Dave mentioned his Flexuous Curves framework identifying how we should understand and respond to decaying ideas as they become commoditised and this has been rattling around my brain some time.
The lifecycle of the agile movement is natural - initial revolutionary idea, gradually adopted amongst some successful organisations, written about in HBR, adopted by large organisations, sold by large consultancies and ultimately diluted to a point that it can now be used as an excuse for maintaining the status quo, whilst adopting the language of revolution. SAFe being a prime mechanism for this to happen.
In amongst this noise, there is something new that, like agile, will help organisations become better (and will probably ultimately follow the same path as described above). The lesson identified, if not learnt, by the agile movement is that of organisations just being more human, recognising that it's all about people.

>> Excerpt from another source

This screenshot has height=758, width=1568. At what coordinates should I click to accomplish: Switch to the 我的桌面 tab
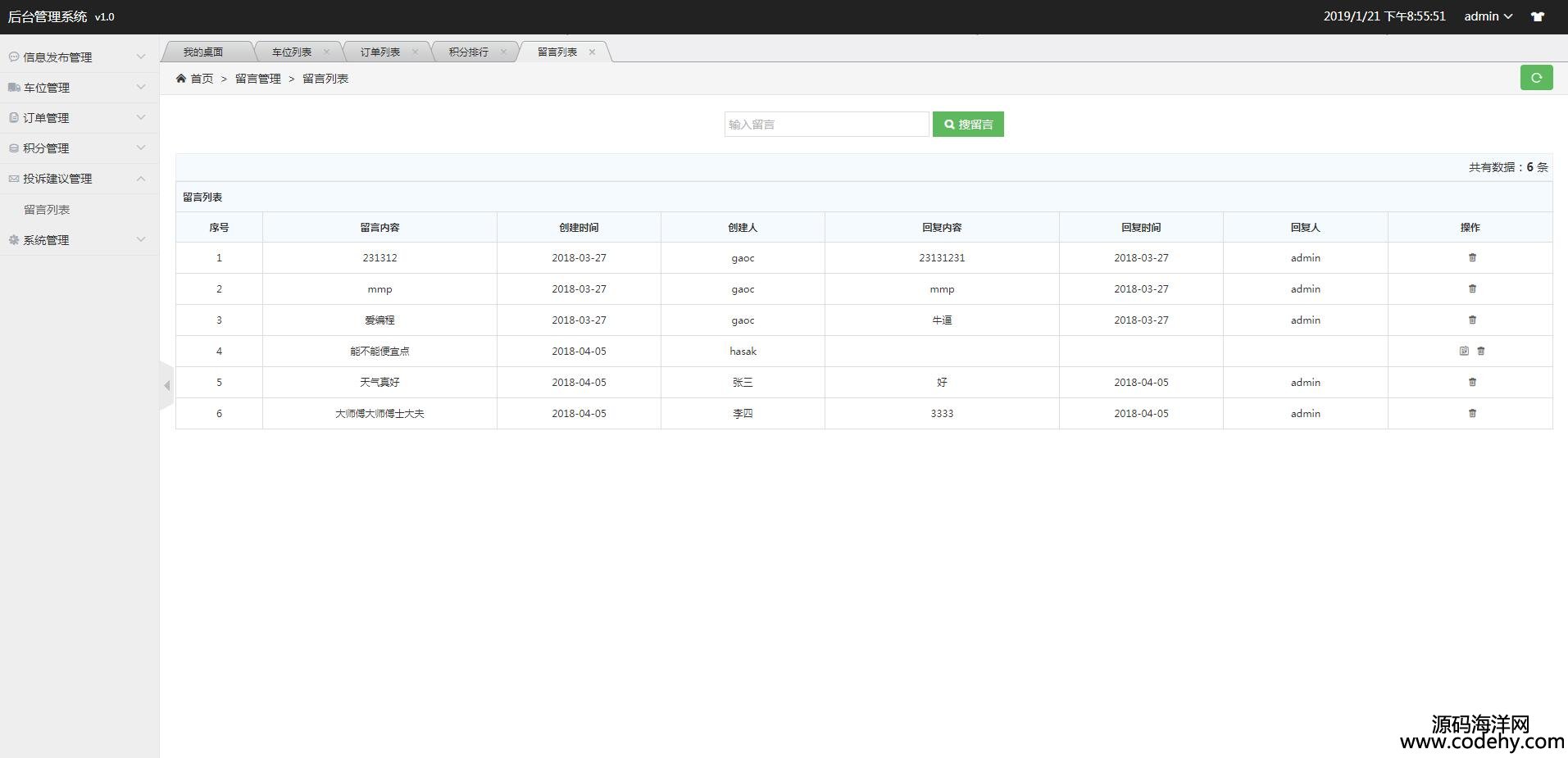coord(203,52)
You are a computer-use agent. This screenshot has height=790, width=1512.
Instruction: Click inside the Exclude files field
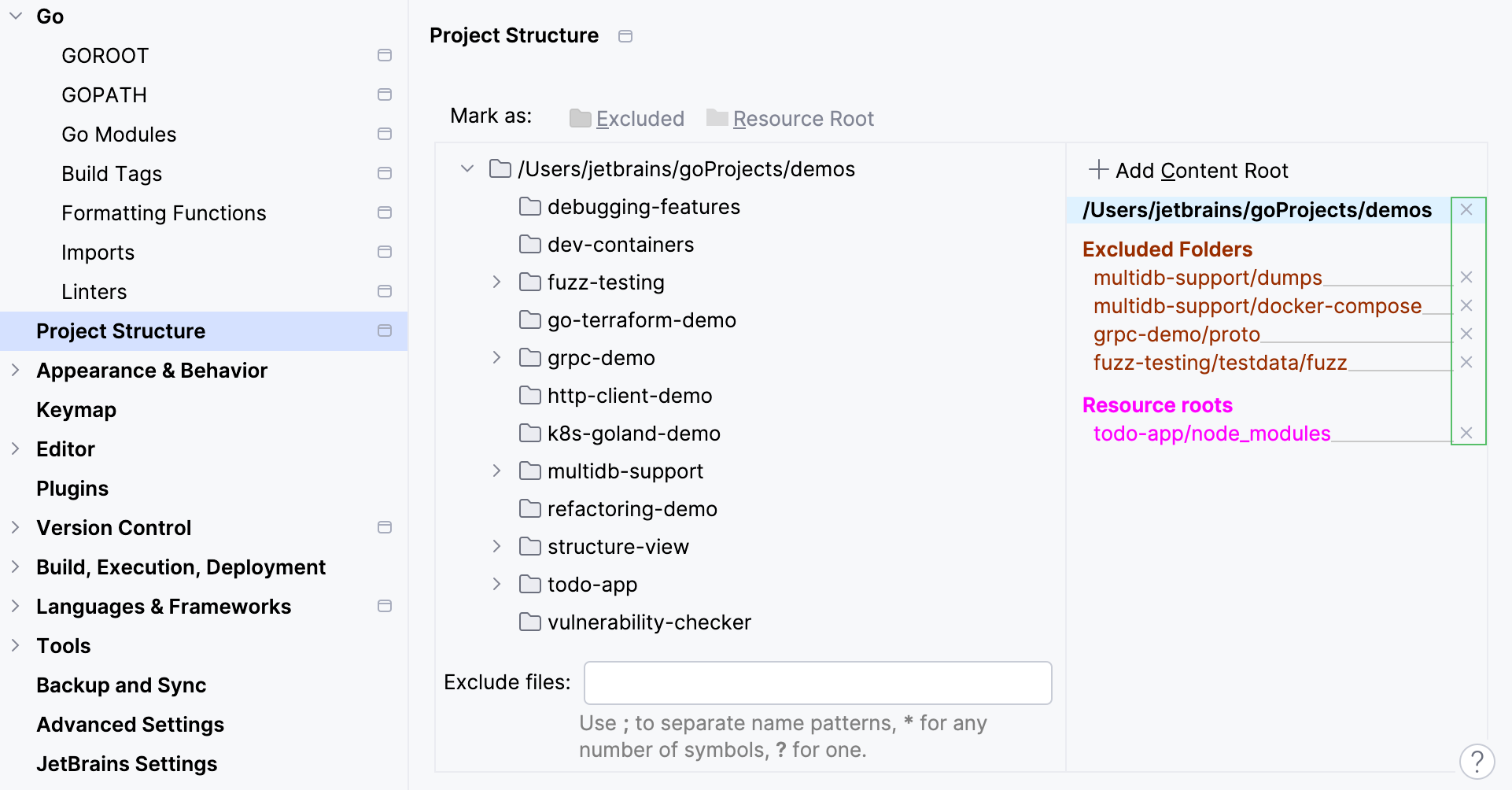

I would go further than this and say the important signal in the noise, is that it is all about interaction and relationships.
Shift our focus
Human social systems are complex adaptive systems. We are moulded by the system, both as individuals and as a group, and also have agency within the system - we can change it, or the constraints within it - to enable desirable (or undesirable) emergent behaviour. I recently reflected on it in Husbandry, Complex Adaptive Systems & Bob Dylan.
Behaviour in complex systems is widely recognised as primarily resulting from the nature of interactions between the elements of the system, not by attributes of the individual elements. As organisations, we need to recognise this and focus on those interactions, rather than individual behaviour. As Dave Snowden pointed out in his talk (and many others I'm sure) taking an approach to organisational change by targeting individuals' behaviour is not only an ethical minefield, but is unlikely to result in any real change.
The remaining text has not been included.